L’Inde et la Chine vont-elles enfin provoquer un trou dans le trésor de guerre de Poutine ?

Avec l’embargo européen et le potentiel plafond des prix du G7, certains raffineurs indiens n’ont pas encore osé passer de commande de brut russe pour le mois de décembre. Une nouvelle tendance provoquée par une trop grande incertitude, et qui aura des conséquences sur les revenus russes.

Pourquoi est-ce important ?

Le pétrole est le nerf de la guerre ; c'est d'autant plus vrai pour la Russie de Poutine qui finance son invasion de l'Ukraine par la vente de brut. Or la Chine et l'Inde, deux des trois plus gros importateurs au monde, ont jusqu'ici refusé de se sevrer de pétrole russe, au contraire. Mais l'embargo européen fait peur ; les raffineurs indiens semblent soudainement moins avides du pétrole du Kremlin.

Les faits : Reliance Industries Ltd, l’opérateur du plus grand complexe de raffinage du monde, n’a pas encore passé de commande de brut russe pour décembre, de même pour l’entreprise publique indienne Bharat Petroleum Corp.

  • Entre l’embargo européen qui entre en vigueur le 5 décembre prochain et le plafond des prix sur la table du G7, les raffineurs indiens sont inquiets.
  • « Il y a trop d’incertitudes liées au mécanisme de plafonnement. Nous ne savons pas quel pourrait être le mécanisme de paiement et quel pourrait être le niveau du plafond », explique une source de l’entreprise publique à Reuters.
  • Il y a aussi la crainte de sanctions : les assureurs des navires de transport se trouvent principalement en Europe.

L’enjeu : Après une période faste stimulée par des prix bas, il semblerait que le brut russe n’a plus la cote. Une perte sèche pour le régime de Poutine.

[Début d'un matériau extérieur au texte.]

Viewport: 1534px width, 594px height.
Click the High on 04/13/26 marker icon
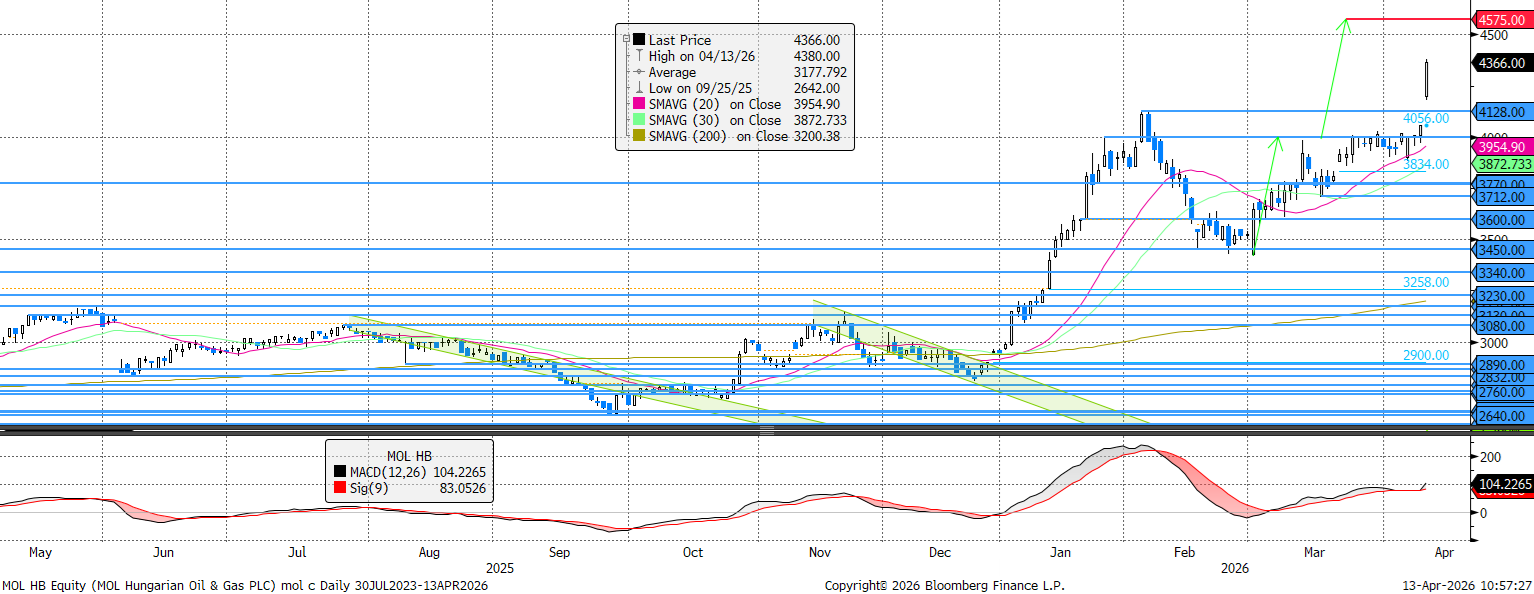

  • Cette soudaine frilosité devant le pétrole russe ne fait pas les affaires de Poutine, alors que le brut constitue un de ses principaux produits d’exportation. Or cette manne financière est essentielle à la Russie pour se fournir en armes : on estime le butin des hydrocarbures à plus de 100 milliards de dollars depuis le début de l’année, rien que pour l’Europe.
  • Une réduction des achats de la part de ces deux pays obligerait la Russie à rechercher encore d’autres clients pour vendre son brut, et sans doute à baisser ses prix, alors que les Russes bradaient déjà leur pétrole pour écouler leur trop-plein de production.
  • Les raffineurs chinois aussi réduisent leurs commandes. L’Arabie saoudite est redevenu en septembre le premier fournisseur de pétrole pour Pékin.